Exercise directions: Some entries follow. Reproduce exactly the lines starting at the one with "Instruction: Click the SIZE" and stopping after the one with "The width and height of the screenshot is (343, 233).".

Saved data entries

::::

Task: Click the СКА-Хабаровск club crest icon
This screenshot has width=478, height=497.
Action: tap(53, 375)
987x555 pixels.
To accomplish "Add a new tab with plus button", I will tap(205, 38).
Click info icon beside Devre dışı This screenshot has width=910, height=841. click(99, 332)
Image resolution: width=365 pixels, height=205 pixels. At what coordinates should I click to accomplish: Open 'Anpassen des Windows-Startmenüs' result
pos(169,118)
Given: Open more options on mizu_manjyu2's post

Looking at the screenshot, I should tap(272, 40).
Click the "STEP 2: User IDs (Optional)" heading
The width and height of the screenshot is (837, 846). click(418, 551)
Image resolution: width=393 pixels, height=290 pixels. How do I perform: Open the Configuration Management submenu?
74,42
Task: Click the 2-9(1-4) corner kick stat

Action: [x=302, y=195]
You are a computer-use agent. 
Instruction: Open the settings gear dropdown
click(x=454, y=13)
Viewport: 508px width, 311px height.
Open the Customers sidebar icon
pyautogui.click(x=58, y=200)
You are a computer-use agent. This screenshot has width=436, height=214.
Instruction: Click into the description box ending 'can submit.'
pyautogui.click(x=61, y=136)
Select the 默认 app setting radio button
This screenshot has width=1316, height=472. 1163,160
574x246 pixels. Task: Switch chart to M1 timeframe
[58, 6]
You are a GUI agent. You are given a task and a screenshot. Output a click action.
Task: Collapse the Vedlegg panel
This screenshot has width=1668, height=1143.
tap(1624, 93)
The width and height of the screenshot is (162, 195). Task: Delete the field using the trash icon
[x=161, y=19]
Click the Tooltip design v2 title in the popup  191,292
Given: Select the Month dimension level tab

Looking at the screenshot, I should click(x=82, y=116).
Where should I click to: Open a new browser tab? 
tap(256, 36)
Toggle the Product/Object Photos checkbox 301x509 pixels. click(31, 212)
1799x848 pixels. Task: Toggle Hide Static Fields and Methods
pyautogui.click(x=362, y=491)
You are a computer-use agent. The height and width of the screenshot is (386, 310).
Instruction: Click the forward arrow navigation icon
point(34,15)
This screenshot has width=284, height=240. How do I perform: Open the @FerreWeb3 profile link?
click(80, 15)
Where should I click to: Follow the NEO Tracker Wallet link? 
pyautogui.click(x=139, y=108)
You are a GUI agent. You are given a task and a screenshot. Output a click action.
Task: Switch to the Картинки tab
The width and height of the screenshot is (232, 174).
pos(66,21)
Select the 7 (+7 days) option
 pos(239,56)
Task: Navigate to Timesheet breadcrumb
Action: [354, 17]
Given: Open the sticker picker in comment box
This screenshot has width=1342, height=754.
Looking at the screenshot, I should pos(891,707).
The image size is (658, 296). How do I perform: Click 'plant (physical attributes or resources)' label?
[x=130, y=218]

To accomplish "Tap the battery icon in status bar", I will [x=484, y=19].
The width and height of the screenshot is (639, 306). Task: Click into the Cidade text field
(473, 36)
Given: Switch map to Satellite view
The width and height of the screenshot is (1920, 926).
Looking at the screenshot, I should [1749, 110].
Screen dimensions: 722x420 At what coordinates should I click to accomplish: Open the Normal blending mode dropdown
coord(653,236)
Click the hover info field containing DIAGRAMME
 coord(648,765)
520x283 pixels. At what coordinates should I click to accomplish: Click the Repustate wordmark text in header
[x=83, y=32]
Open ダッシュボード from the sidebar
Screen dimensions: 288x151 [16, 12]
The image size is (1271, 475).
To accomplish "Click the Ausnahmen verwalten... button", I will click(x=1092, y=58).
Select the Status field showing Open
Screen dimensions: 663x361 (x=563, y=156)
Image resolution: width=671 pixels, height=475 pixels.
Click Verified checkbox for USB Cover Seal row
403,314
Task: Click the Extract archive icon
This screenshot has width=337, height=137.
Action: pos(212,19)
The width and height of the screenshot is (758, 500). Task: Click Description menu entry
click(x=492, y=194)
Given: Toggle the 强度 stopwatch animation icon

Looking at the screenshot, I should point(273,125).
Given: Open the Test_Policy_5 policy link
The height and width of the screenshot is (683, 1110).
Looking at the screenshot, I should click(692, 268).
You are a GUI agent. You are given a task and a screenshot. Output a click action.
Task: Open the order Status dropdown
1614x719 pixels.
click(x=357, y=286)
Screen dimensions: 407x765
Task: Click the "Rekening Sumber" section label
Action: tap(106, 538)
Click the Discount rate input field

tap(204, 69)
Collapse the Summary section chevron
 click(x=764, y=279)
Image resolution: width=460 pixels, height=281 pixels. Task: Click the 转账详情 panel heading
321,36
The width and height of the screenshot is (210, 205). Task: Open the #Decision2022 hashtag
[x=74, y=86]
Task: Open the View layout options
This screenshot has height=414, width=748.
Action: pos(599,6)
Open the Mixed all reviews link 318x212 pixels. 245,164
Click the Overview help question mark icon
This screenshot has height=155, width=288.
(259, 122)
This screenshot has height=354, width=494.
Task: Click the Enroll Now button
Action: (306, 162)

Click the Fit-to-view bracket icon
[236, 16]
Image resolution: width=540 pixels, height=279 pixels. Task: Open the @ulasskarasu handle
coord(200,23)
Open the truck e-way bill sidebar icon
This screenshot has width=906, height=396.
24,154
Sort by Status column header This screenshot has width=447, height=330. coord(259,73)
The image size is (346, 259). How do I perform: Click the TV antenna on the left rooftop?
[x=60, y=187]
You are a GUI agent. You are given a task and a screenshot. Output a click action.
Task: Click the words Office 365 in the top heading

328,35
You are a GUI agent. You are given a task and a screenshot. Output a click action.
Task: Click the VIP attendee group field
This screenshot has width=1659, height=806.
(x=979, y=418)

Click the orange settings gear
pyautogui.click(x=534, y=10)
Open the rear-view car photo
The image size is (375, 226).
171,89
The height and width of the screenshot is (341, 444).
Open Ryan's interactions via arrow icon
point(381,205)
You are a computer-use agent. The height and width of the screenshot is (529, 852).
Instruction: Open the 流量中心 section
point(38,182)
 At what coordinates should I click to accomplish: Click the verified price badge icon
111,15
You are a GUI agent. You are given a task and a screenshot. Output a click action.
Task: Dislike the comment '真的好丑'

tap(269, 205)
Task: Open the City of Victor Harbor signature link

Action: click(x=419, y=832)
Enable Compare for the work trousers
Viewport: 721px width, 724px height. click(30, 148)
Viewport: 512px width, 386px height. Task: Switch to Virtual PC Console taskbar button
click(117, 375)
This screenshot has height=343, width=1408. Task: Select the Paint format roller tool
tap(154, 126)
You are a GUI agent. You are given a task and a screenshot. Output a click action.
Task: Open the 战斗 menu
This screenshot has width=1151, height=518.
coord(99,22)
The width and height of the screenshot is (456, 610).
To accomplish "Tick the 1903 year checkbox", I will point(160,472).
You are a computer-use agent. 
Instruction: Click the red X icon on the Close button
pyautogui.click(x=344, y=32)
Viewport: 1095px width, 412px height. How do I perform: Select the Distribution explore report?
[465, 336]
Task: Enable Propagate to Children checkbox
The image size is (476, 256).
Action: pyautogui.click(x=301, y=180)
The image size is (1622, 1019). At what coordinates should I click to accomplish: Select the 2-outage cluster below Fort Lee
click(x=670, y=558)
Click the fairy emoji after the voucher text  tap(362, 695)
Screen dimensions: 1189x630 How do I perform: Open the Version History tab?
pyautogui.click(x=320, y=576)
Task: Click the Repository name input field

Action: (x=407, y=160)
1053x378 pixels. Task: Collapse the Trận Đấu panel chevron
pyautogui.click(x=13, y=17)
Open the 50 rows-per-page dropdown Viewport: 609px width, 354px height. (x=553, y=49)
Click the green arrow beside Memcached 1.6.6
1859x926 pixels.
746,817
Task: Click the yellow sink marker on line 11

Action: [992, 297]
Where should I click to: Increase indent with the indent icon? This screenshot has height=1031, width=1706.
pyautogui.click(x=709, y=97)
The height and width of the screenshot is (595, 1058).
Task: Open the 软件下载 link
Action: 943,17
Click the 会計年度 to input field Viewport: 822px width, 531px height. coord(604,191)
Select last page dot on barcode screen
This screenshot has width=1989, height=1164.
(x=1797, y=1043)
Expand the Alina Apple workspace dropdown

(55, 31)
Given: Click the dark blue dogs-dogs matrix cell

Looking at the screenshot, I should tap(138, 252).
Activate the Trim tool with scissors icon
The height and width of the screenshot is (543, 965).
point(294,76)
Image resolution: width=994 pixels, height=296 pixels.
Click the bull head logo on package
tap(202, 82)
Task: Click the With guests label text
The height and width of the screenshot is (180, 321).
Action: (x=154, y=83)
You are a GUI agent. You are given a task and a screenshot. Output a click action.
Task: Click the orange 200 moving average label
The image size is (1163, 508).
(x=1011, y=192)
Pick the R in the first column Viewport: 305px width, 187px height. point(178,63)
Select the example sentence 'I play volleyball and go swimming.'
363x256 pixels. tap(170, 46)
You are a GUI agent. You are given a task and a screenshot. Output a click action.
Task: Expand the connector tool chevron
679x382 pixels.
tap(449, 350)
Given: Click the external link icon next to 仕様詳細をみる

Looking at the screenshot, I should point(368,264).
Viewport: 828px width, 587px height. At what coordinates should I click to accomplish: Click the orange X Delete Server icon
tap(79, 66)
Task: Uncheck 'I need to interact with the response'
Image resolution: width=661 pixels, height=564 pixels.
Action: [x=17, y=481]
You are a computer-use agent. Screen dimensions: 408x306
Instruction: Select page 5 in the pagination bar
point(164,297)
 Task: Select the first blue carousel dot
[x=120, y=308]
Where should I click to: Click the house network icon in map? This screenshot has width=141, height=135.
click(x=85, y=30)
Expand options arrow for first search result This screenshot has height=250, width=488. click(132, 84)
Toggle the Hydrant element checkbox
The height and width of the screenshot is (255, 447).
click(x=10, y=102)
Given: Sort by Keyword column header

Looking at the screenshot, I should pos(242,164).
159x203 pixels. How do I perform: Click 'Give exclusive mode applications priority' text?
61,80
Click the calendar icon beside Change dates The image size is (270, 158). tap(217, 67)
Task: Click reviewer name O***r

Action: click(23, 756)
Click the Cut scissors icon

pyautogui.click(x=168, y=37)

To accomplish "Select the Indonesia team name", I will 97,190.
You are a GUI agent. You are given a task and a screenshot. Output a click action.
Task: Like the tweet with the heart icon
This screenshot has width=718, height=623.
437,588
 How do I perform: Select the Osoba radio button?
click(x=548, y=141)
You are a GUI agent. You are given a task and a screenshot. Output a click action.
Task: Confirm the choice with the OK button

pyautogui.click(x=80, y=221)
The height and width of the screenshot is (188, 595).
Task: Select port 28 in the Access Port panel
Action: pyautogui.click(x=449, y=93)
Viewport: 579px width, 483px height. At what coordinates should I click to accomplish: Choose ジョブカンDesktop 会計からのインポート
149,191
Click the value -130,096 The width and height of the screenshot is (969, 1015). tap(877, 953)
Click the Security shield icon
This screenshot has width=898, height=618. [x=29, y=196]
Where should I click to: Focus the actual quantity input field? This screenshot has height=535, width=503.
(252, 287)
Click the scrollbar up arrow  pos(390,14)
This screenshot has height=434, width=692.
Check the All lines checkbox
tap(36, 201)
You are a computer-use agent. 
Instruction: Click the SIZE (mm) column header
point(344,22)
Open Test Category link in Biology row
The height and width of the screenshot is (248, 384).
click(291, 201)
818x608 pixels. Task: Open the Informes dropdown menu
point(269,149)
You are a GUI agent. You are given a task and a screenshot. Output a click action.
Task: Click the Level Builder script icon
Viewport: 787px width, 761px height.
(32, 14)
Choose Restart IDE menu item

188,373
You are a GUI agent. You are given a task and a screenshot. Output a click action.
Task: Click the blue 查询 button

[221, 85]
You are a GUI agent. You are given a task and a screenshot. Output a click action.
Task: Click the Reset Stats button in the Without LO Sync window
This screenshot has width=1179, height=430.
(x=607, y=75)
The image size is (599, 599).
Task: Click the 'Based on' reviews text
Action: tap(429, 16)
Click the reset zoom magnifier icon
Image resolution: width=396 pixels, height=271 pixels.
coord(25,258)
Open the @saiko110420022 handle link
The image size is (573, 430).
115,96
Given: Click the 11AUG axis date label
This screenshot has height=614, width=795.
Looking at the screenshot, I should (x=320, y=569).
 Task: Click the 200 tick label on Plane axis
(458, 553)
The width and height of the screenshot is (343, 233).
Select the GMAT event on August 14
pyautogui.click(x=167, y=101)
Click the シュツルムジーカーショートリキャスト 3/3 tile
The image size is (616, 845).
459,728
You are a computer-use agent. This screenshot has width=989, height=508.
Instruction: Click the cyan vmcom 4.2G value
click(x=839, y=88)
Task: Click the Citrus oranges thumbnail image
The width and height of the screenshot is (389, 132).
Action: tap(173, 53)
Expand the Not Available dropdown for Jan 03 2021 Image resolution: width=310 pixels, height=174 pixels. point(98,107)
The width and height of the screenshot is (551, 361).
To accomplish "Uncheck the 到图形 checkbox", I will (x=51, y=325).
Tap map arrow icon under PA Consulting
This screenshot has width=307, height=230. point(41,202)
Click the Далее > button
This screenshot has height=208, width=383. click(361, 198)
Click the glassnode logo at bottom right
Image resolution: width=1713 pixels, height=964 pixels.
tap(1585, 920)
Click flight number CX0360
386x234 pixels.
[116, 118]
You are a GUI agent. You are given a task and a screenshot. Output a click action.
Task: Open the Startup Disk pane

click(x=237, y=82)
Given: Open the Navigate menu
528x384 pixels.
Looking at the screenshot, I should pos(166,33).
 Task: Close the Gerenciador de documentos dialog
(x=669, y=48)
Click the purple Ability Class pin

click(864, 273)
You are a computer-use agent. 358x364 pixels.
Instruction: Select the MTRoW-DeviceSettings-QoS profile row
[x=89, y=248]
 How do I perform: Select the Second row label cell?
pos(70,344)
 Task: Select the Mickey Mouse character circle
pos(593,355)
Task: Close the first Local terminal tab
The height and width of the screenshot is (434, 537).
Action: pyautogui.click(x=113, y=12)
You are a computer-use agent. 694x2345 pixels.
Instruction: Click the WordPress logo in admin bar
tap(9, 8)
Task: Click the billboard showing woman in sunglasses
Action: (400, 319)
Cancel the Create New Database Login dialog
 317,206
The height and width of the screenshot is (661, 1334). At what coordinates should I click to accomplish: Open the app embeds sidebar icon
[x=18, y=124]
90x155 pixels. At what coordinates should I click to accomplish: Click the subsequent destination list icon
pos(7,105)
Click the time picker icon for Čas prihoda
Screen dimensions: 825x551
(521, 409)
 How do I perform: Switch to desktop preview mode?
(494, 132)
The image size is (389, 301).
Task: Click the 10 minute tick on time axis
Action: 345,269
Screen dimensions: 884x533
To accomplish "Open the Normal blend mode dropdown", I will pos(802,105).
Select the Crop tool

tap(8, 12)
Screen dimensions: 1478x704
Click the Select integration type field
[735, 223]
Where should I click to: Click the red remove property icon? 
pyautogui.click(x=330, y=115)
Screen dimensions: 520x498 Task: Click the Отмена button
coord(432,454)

::::

Written reply:
Instruction: Click the SIZE (mm) column header
point(344,22)
Open Test Category link in Biology row
The height and width of the screenshot is (248, 384).
click(291, 201)
818x608 pixels. Task: Open the Informes dropdown menu
point(269,149)
You are a GUI agent. You are given a task and a screenshot. Output a click action.
Task: Click the Level Builder script icon
Viewport: 787px width, 761px height.
(32, 14)
Choose Restart IDE menu item

188,373
You are a GUI agent. You are given a task and a screenshot. Output a click action.
Task: Click the blue 查询 button

[221, 85]
You are a GUI agent. You are given a task and a screenshot. Output a click action.
Task: Click the Reset Stats button in the Without LO Sync window
This screenshot has width=1179, height=430.
(x=607, y=75)
The image size is (599, 599).
Task: Click the 'Based on' reviews text
Action: tap(429, 16)
Click the reset zoom magnifier icon
Image resolution: width=396 pixels, height=271 pixels.
coord(25,258)
Open the @saiko110420022 handle link
The image size is (573, 430).
115,96
Given: Click the 11AUG axis date label
This screenshot has height=614, width=795.
Looking at the screenshot, I should (x=320, y=569).
 Task: Click the 200 tick label on Plane axis
(458, 553)
The width and height of the screenshot is (343, 233).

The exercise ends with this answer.